The task:
In the MogileFS architecture post below, translate this sentence into Spanish: "The data is generally written once, then read some number of times based on the compute tasks necessary to deal with the data."

Text excerpt:
Start

Architecture question

Thu Nov 30 20:32:14 UTC 2006

Hi all,
    We are currently studying utilizing MogileFS for our application,  
and I'm trying to figure out the best way to architect the system  
from a hardware/software perspective. I have a few questions  
regarding the overall architecture and perhaps best practices for  
implementation.

Consider this environment:

Potentially 3+ TB of new data monthly that will have X replicas of  
the data stored. (X is still a number I'm trying to figure.. my  
initial thoughts are 3 for a decent level of safety). There will be  
multiple classes of files, each with their own storage requirements.  
The data is generally written once, then read some number of times  
based on the compute tasks necessary to deal with the data. After a  
period of time (to be determined) the data is expired and cleaned up.

If I understand the documentation I've seen correctly, there is a  
central MySQL DB (Clustered or not) that the trackers talk to. Then  
the storage nodes just read/write based on what is given to them. Are  
there limitations I should be aware of? Our current system has  
roughly 200 million unique pieces of data stored as blobs in MySQL  
(across multiple servers), this quantity of files won't be a problem  
for MogileFS will it? In Mogile terminology there would be 10+  
domains with differing numbers of classes within each domain  
dependent on the parent class. So the 200 million files would be  
spread out across multiple servers based on class and the rules of  
replication for the class.

Hardware-wise, I'm looking at some relatively generic 4U servers with  
8 x 750GB SATA-2 drives in them. How would they be best utilized? as  
8 separate volumes or in a RAID 0 setup with some quantity of 1-2 TB  
volumes created. I'm leaning towards the 8 volume thing.

Any thoughts or input would be greatly appreciated.

-Carl

End

Material provided:
Start

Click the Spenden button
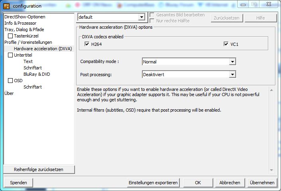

End

Reply:
Por lo general, los datos se escriben una vez y luego se leen cierto número de veces según las tareas de cómputo necesarias para tratar los datos.